_Data provided_
=== Section Start ===

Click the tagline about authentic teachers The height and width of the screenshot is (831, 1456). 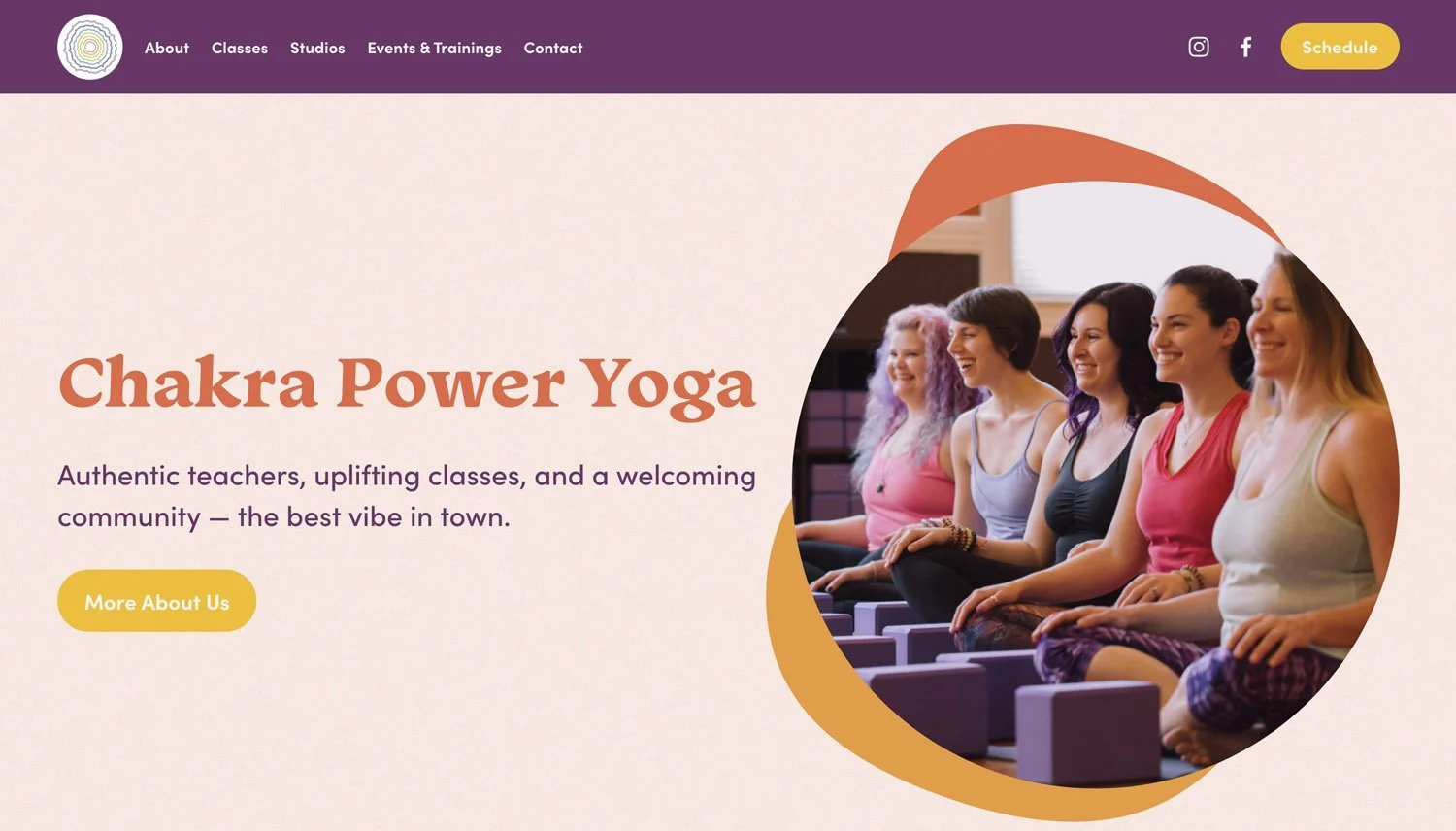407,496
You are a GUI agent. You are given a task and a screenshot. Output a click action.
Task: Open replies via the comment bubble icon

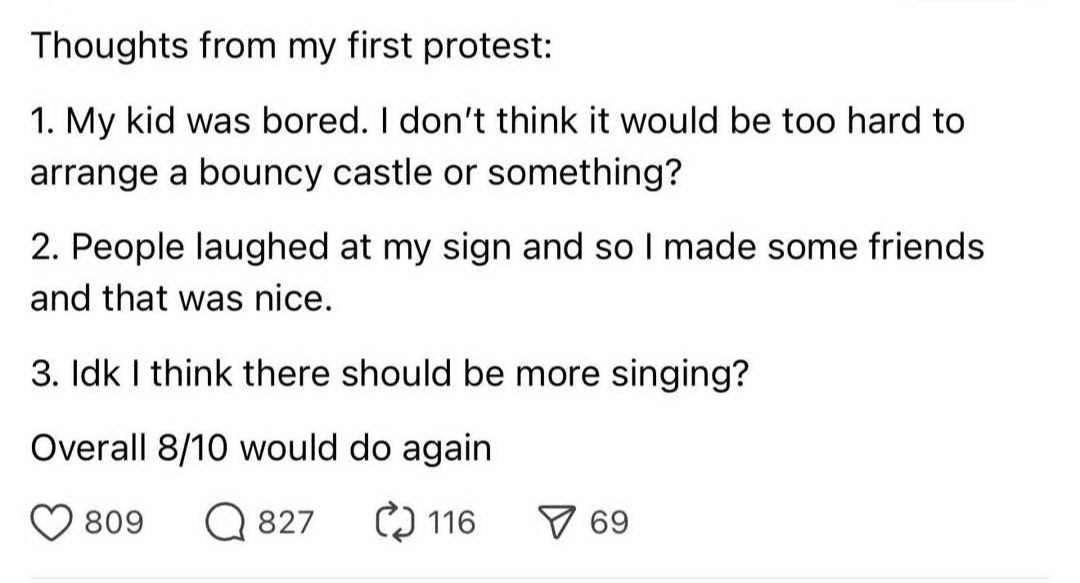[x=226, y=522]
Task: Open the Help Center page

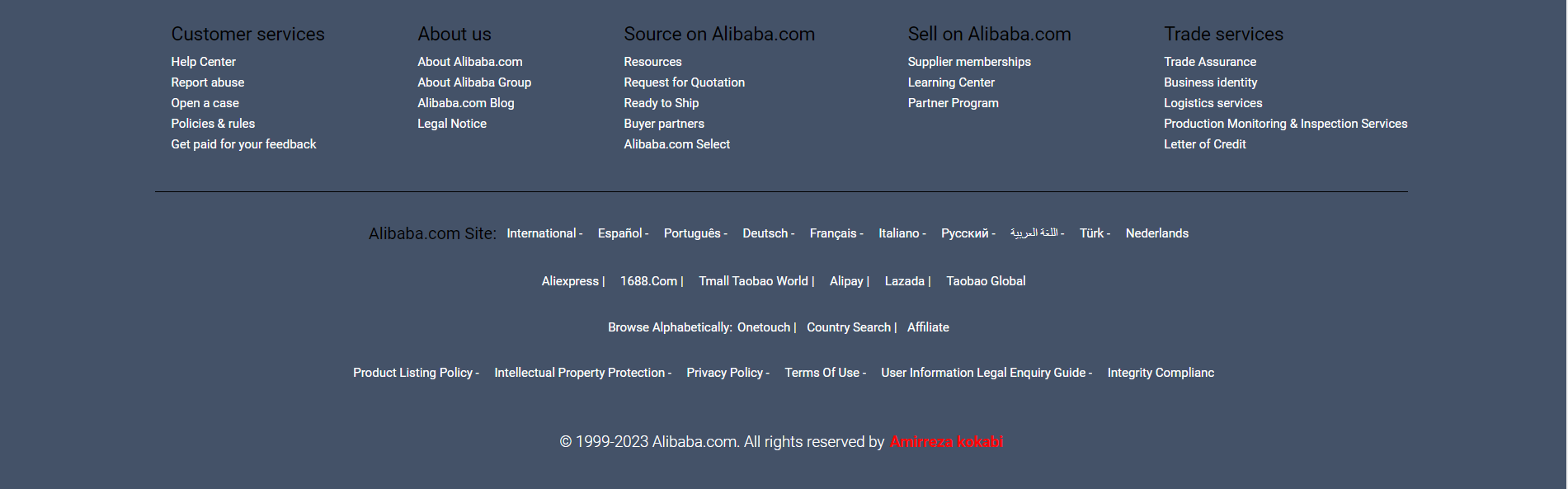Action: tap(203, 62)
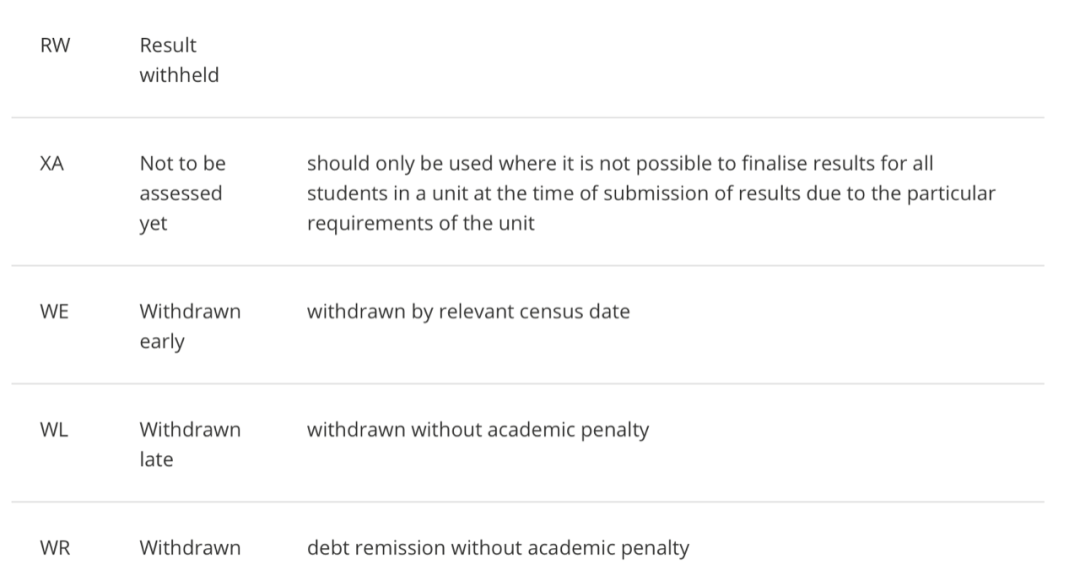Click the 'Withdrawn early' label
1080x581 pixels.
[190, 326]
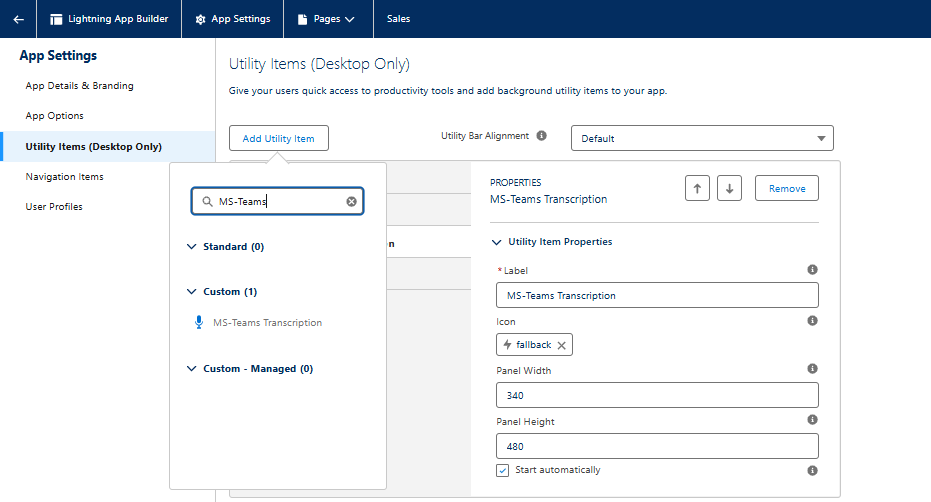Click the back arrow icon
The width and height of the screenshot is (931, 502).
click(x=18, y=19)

=== Section End ===
=== Section Start ===

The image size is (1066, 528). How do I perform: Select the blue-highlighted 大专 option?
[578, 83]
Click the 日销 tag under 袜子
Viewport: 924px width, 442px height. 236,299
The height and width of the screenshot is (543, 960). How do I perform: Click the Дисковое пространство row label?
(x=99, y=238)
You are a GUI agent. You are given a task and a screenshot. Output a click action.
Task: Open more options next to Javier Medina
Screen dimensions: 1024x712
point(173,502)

=== Section End ===
=== Section Start ===

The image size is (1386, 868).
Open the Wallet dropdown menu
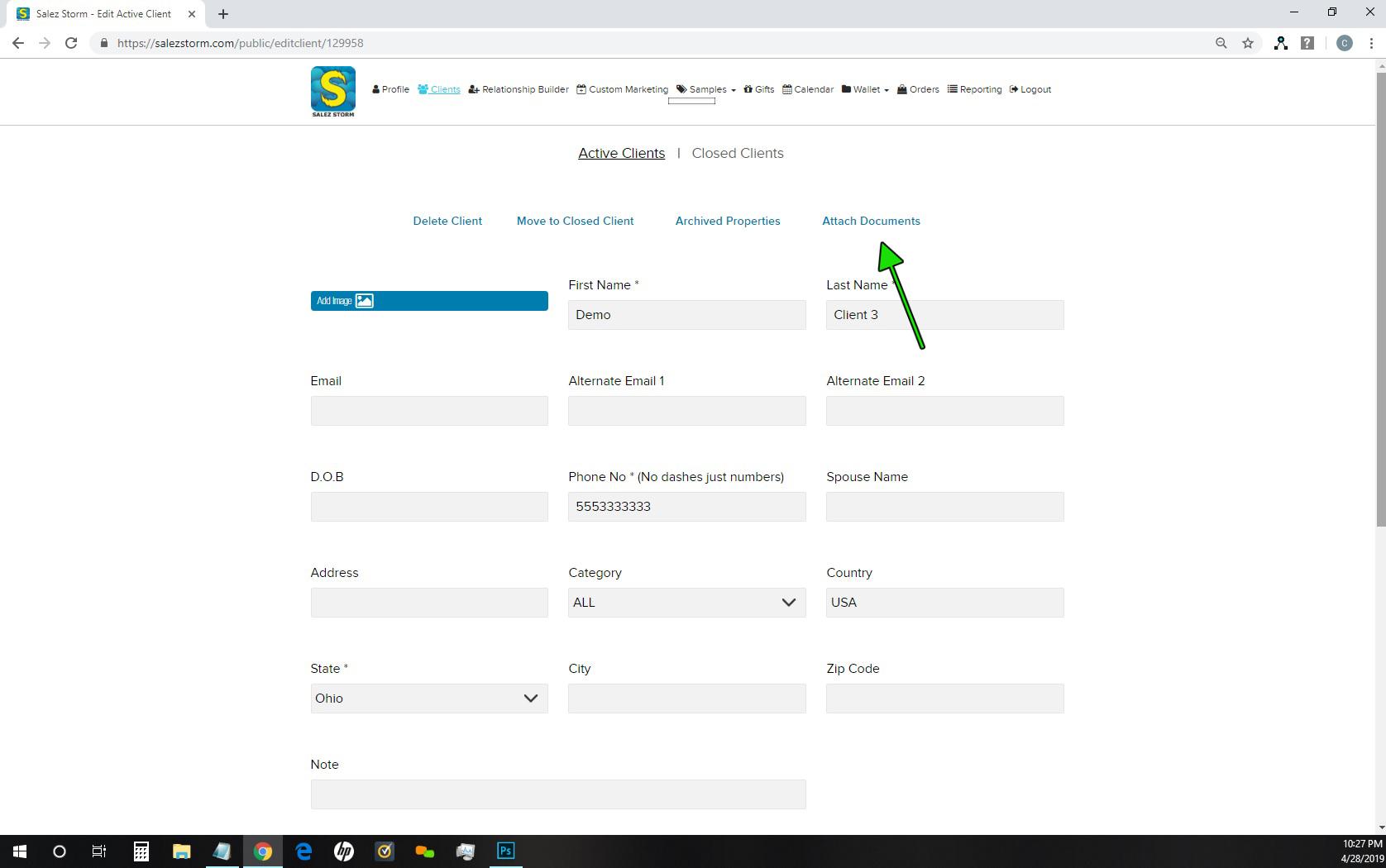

=== Section End ===

Exactly the lines above from the one with "The image size is (1386, 868)." to the one with "Open the Wallet dropdown menu", both included, are to be quoted; leave the rest out.

_Answer box_
The image size is (1386, 868).
Open the Wallet dropdown menu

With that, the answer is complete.